So I stay further away from Facebook because my heart really can’t stand it.

I’m not going to rant here about who I think should win and why.

I’m just going to point back to this man who speaks with a profound degree of humility, because it takes so much more to say that we are in this together.

I go to a big church, and we are trying to repair ourselves, trying to heal some relationships, trying to foster new ones, trying to figure out again and again and again what it means to be the church in this town in this age.

And I believe one of the ways we fail in giving community is letting people think they are alone, secluded, isolated, on their own to figure out their humanity.

It takes courage to walk out of comfort and speak to someone else, especially someone other, to say, “I see all that you have, and I see God in it. Let’s work together.”

But that’s just it.
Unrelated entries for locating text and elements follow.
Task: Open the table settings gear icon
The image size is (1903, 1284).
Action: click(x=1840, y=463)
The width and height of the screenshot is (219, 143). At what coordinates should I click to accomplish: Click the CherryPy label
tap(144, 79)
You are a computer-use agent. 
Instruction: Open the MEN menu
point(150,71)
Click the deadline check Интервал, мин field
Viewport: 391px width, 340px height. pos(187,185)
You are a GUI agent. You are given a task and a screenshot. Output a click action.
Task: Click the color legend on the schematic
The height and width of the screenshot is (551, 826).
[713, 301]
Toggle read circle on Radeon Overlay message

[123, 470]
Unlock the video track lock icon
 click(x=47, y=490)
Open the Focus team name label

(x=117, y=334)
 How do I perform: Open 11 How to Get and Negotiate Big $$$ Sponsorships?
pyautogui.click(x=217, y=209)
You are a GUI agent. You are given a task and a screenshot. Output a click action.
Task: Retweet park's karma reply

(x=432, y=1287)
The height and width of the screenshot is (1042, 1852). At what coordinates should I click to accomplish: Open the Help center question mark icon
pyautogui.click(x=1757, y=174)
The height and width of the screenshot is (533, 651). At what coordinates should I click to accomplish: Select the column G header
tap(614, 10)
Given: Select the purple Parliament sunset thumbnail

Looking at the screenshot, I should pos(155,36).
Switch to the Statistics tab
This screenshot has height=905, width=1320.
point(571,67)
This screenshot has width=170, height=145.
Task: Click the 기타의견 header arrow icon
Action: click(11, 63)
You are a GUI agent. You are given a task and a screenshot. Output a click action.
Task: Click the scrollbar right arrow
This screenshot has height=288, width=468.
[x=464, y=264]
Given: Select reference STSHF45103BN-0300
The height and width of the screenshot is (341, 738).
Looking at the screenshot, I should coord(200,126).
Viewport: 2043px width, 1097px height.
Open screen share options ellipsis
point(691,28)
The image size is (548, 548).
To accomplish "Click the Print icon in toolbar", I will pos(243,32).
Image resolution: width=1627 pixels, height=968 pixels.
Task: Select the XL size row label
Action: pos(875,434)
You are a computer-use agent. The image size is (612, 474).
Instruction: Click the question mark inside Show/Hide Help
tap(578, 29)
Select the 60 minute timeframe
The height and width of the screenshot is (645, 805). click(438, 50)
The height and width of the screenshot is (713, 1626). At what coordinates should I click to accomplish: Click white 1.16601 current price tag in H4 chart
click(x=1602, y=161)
Look deep enough, really, really deep enough into someone’s eyes, and you cannot deny the imprint of God, that snowflake-like uniqueness that is rooted in a holy presence.

You cannot reject their humanity or conclude that they are any less deserving of love, of compassion, of grace.

Deep down we must have real affection for each other, he says.

I’m a part of one nation, but I’m afraid I’ve got to have more than that.

I’ve got to have a deeper connectedness to the people around me and the ones on the other side of the world I’ll never meet, to the rivers that run by my big city and the trees who have told stories year after year after year.

I must remember that I belong to so much more than this, what I see and experience and think I know.

And maybe if I remind myself of that, remind myself of the Dalai Lama’s words today, I might, within myself, inch closer to helping humanity heal at the core of who we are.

Lent is about journey, healing, unexpected life in unexpected places.

May we journey there with the knowledge of humanity’s God-essence leading us.

Amen.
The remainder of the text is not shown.